Part 1 appeared in issue 121.

AMAZON.COM: MORE THAN BOOKS. He clicked to the paramilitary section, scanned through a long list of knives, binoculars, and bombs before he came to the section he was searching for: GOGGLES — INFRARED. There it was, catalogue order number 5899-3224-6522. He salivated over the intriguing green-tinted goggles that would make him look more like a praying mantis than a man. He intended to become a praying mantis of sorts, a relentless destroyer of those who would destroy the farmer’s harvest. And all for only $255.99. He’d like to see the varmints try to hide in the night now!

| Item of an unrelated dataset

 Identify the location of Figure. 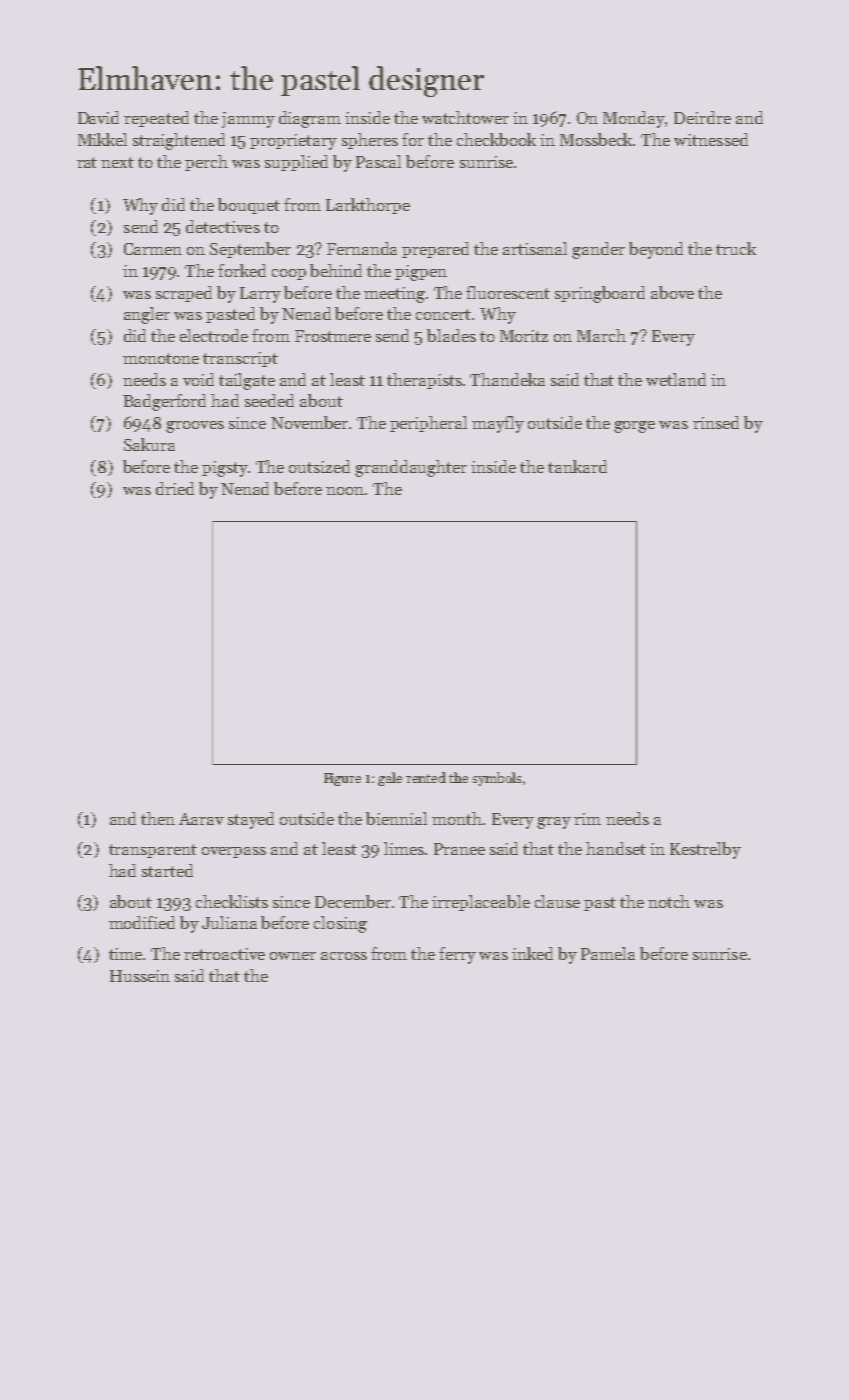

About to check out, he scrolled down quickly when a black gleam caught his eye. He stopped, scrolled back, and saw the laser sight. It would look beautiful on great, great, great grandfather Elijah’s gun. After all, with only one shot before reloading, he had to make every shot count.

Gone were the days when a gun in a common citizen’s hands could spray bullets into a crowd. The second amendment God-given right to shoot varmints was essential to freedom. But a machine gun to blast a coyote? Back when the constitution was written, the term “varmint” was a little too broad, including blacks, Native Americans, Mexicans, and the British. He could readily understand the need for more firepower when the varmints could shoot back. Now that blacks, Native Americans and Mexicans were voters, though, the need for more advanced hunting technology was gone. Black powder, single shot was good enough for the founding fathers and was good enough now, even with the British still lurking about.

He ordered 5-hour express delivery for an extra thirty dollars. If the order didn’t arrive within five hours, then he would receive a free medium, two-topping pan pizza! He waited and waited. Five miserable hours came and went. He wandered outside, looked anxiously down the mile long dirt road that was his driveway.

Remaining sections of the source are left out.